Although an applicant’s test score alone does not determine whether he or she is accepted to a university, some worry that the SAT does not accurately predict a student’s future success and even encourages strategies that will be harmful later in life.

Ponnusamy said that although the SAT does not necessarily determine an applicant’s fate, “most colleges and universities don’t train the young admissions officers, who are the ones that do the bulk of the [application] reading, on how exactly the SATs are constructed and how to go about using [it] effectively to make decisions.”

However, Levin said that college admissions officers should be using students’ SAT scores as a “fair national benchmark” to level the playing field across all high school students.

Yet members of the education industry are adamant that standardized tests are not accurate in predicting the level of success a student will have in college and beyond.

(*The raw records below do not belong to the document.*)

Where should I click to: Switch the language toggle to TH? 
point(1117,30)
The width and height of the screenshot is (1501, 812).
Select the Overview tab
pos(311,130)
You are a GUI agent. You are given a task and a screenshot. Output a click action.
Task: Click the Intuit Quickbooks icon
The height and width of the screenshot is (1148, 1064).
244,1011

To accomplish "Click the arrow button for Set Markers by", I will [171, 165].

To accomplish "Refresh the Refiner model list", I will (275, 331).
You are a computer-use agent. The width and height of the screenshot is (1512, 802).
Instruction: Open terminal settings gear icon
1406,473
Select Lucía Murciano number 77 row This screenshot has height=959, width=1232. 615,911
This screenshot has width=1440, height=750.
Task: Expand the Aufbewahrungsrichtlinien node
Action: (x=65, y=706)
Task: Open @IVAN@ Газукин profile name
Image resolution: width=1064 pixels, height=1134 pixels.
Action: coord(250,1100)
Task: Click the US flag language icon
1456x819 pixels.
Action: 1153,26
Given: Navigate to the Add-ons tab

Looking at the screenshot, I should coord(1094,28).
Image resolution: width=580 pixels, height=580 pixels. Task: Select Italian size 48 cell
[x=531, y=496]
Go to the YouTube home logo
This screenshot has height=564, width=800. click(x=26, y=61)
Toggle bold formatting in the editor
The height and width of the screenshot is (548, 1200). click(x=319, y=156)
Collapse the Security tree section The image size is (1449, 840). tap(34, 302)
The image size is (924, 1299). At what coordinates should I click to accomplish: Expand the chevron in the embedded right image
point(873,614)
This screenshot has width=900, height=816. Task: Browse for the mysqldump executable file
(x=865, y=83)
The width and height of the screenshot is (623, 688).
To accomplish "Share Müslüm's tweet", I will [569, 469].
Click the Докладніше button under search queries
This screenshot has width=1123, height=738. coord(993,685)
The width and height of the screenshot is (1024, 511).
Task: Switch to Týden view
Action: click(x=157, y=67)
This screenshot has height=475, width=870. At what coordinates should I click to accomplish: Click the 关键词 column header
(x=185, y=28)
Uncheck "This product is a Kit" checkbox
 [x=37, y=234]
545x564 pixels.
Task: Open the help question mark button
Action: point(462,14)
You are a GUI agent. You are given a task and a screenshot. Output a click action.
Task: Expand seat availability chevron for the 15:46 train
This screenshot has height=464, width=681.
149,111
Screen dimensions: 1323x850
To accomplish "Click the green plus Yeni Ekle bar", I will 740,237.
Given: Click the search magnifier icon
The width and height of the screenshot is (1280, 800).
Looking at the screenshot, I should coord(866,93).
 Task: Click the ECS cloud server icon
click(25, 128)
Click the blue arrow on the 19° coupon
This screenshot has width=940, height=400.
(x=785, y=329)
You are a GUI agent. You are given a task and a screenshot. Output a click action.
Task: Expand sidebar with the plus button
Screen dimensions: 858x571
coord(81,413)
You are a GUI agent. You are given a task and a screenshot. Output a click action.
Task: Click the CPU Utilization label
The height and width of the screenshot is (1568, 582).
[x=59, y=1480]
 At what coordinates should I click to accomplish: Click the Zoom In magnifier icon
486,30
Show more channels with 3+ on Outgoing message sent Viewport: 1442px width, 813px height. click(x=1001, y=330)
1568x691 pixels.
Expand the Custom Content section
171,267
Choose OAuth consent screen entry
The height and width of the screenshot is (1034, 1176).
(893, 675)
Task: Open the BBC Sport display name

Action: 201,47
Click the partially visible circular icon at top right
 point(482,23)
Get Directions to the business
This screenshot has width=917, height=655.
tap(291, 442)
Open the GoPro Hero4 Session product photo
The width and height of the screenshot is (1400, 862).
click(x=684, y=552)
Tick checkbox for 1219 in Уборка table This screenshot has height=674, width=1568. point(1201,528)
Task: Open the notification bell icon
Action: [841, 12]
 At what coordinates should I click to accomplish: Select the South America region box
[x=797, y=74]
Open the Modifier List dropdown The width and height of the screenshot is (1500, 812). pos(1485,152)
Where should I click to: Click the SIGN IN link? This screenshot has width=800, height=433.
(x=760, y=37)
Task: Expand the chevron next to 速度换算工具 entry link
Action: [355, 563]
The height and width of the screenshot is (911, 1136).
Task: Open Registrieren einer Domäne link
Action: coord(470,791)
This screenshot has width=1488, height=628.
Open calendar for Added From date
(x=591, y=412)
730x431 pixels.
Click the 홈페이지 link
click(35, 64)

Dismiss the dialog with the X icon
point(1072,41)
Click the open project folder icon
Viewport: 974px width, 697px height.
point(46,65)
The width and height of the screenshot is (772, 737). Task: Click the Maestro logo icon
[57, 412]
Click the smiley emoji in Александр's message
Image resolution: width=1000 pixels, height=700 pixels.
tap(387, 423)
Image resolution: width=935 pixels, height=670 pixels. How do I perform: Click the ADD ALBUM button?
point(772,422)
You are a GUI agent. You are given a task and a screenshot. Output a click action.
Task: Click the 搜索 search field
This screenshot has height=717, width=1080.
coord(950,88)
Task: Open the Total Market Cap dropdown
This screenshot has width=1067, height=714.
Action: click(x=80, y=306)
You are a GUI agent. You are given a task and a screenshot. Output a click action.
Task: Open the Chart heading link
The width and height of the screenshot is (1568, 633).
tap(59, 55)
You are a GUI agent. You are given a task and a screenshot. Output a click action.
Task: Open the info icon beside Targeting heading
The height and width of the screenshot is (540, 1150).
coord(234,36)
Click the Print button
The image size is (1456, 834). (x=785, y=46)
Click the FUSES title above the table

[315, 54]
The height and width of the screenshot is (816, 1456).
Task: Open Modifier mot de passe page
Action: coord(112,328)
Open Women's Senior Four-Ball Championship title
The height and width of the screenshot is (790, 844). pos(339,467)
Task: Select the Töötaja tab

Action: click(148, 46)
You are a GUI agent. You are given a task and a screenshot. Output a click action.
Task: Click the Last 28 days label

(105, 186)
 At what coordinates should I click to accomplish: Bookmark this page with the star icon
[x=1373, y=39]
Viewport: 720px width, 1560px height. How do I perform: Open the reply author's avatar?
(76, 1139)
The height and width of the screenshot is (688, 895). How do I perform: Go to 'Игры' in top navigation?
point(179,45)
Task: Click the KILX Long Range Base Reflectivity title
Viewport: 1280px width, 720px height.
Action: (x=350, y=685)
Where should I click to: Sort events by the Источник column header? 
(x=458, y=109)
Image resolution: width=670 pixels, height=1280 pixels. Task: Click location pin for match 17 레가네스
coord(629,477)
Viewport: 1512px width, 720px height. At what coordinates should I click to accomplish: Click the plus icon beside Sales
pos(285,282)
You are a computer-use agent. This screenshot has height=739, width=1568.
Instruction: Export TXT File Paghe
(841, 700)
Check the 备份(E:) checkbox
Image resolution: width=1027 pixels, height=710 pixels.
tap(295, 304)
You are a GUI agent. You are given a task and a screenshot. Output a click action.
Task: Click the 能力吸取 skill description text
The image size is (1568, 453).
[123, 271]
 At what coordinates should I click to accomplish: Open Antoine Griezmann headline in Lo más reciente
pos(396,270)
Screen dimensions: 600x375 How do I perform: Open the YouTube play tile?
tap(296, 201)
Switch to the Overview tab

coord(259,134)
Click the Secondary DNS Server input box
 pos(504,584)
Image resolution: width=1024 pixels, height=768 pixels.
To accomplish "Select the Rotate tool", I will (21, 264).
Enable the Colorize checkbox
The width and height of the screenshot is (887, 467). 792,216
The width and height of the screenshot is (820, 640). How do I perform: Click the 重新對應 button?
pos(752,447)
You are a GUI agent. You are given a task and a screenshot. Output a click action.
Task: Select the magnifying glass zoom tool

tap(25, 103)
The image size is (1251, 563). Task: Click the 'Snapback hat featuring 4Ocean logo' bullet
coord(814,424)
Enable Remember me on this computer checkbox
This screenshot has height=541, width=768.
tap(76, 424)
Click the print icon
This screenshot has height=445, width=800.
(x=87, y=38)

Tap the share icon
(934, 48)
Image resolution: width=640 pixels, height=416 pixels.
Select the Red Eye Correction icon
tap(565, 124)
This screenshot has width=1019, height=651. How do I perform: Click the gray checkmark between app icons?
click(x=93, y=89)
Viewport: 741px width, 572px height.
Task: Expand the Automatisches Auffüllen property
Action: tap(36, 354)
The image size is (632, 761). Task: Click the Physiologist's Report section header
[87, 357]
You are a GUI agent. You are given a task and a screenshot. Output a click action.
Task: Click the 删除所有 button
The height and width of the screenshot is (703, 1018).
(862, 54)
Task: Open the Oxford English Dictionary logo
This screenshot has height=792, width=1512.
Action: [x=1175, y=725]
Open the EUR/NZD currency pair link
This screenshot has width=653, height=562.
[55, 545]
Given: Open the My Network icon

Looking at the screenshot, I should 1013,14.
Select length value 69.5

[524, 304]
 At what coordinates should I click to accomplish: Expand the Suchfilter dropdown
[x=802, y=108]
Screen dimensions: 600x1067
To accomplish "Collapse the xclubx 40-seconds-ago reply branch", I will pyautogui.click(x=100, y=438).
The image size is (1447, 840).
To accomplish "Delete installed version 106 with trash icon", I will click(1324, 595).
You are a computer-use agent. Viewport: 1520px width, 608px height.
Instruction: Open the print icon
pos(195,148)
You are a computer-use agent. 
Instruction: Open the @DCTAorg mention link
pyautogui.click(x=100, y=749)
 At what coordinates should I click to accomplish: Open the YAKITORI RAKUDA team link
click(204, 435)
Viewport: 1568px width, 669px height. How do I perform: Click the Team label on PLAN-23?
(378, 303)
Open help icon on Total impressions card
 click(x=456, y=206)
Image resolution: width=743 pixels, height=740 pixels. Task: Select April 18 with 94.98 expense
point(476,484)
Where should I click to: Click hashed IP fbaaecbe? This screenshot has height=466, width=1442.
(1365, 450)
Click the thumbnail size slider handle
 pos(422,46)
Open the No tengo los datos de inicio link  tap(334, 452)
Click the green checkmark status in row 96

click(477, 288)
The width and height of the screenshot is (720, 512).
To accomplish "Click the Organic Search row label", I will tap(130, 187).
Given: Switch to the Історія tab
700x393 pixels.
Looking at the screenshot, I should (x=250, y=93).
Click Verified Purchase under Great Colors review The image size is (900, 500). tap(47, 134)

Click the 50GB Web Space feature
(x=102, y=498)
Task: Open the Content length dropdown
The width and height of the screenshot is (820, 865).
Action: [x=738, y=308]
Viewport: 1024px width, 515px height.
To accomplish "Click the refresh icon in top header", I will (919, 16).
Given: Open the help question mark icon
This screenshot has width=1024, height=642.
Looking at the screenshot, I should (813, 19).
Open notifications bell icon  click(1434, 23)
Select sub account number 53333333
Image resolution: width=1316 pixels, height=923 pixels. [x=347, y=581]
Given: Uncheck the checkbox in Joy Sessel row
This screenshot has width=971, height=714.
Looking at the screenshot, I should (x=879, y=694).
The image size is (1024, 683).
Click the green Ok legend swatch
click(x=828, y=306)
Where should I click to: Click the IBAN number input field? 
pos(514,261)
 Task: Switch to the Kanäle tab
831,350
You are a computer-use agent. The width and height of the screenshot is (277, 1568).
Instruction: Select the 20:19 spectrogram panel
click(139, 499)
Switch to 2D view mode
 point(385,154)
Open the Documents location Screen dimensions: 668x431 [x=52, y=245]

“There are plenty of slow readers who wouldn’t be able to get through a reading section of the SAT who would do perfectly fine in a college level literature course,” Ponnusamy said.

Schaeffer concurred, arguing that there are much more accurate ways to estimate a student’s ability to do well in college.

“As a tool to predict college performance, even the test makers admit that high school grades are a better predictor,” he said.

But Levin cited last year’s NACAC Report of the Commission on the Use of Standardized Tests in Undergraduate Admission as proof that there is little discrepancy between a student’s high school grade point average and her SAT score.

Furthermore, Schaeffer argues that studying for the SAT actually teaches students bad habits such as not reading directions that could hurt academic performance later in life. Tutors often tell students to forget challenging questions and focus on the easy ones; though it would most likely be beneficial to do this on the SAT, Schaeffer said this mindset will ultimately be harmful in college and beyond.

Audrey ’14 disagreed, saying that she understands most of the strategies she learned during test prep only apply to the SAT and that she did learn valuable grammar information that she now uses in English class.

Furthermore, Schaeffer said that because scores do not always reflect academic success, taking the SAT can be unnecessarily damaging to students’ self-esteem.

“Students who do very well in the classroom and not so well on the SAT internalize their results and believe they are their SAT score. It reduces aspirations,” Schaeffer said.

Clara ’14, who is currently preparing to take the SAT, seemed to embody Schaeffer’s concerns.

“If you fail the test you are going to die unhappy and without fulfilling your dreams,”  she said.